Yazın Stokholm’un ”beyaz geceler”i ünlüdür. Gece yarıları bile hava, şafak sökmüş gibi aydınlıktır. Kuzeye doğru gittikçe aydınlık daha da büyür. Gittiğimiz yerde de öyleydi. Güneş saat onda batıyor, sabaha doğru ikide ise doğuyordu. Yaz ortası denen, haziranın son iki haftasında ise İsveç’in en kuzeyindeki Kiruna bölgesinde güneşin hiç batmadığı geceler yaşanır..

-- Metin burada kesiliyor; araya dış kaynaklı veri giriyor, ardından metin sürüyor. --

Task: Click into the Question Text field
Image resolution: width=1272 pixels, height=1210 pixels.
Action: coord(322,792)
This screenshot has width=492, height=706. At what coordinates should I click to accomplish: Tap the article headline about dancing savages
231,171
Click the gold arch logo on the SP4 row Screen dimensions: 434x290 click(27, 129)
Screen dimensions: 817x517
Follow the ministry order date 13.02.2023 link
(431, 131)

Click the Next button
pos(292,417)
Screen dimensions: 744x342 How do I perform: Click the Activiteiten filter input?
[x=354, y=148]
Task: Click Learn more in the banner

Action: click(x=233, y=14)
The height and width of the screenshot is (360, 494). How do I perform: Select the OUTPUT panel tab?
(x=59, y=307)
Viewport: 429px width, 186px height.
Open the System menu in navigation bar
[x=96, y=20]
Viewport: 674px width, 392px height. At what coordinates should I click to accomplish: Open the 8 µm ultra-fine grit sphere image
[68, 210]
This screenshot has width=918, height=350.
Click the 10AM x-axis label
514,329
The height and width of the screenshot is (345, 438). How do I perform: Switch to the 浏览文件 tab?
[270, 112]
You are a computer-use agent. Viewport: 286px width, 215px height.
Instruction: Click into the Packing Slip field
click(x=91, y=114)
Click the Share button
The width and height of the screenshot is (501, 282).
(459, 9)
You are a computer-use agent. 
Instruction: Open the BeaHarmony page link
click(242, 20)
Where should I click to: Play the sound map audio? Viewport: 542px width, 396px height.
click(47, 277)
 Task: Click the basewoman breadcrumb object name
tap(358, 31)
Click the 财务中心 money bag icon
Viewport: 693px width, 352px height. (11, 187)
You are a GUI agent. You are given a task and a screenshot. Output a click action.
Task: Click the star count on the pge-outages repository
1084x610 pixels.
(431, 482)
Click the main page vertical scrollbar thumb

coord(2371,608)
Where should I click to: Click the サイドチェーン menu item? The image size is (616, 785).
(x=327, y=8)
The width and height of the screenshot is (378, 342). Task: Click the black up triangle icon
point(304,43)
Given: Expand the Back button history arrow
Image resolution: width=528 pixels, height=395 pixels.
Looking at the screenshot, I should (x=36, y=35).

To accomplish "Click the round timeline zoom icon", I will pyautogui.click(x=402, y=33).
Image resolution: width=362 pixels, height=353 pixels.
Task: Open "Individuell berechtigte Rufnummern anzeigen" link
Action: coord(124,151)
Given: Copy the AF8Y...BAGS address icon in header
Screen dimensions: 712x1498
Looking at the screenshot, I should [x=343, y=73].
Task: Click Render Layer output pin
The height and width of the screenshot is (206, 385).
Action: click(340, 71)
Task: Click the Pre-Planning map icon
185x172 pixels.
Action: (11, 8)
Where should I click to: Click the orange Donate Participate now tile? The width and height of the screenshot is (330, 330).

Yedi gün boyunca çevreyi otomobille dolaştık, dağlara tırmandık. İsveç’in bir bütün olarak güzel doğası burada daha da hayranlık vericiydi. Orda burda şelaleler yaparak akan ırmakların kıyısında piknik yaptık. Daha yüzyıllar öncesi, demirin çıkarılıp işlendiği Ramund Dağları’na gittik. Bazen yolumuza ren geyiği sürüleri çıktı.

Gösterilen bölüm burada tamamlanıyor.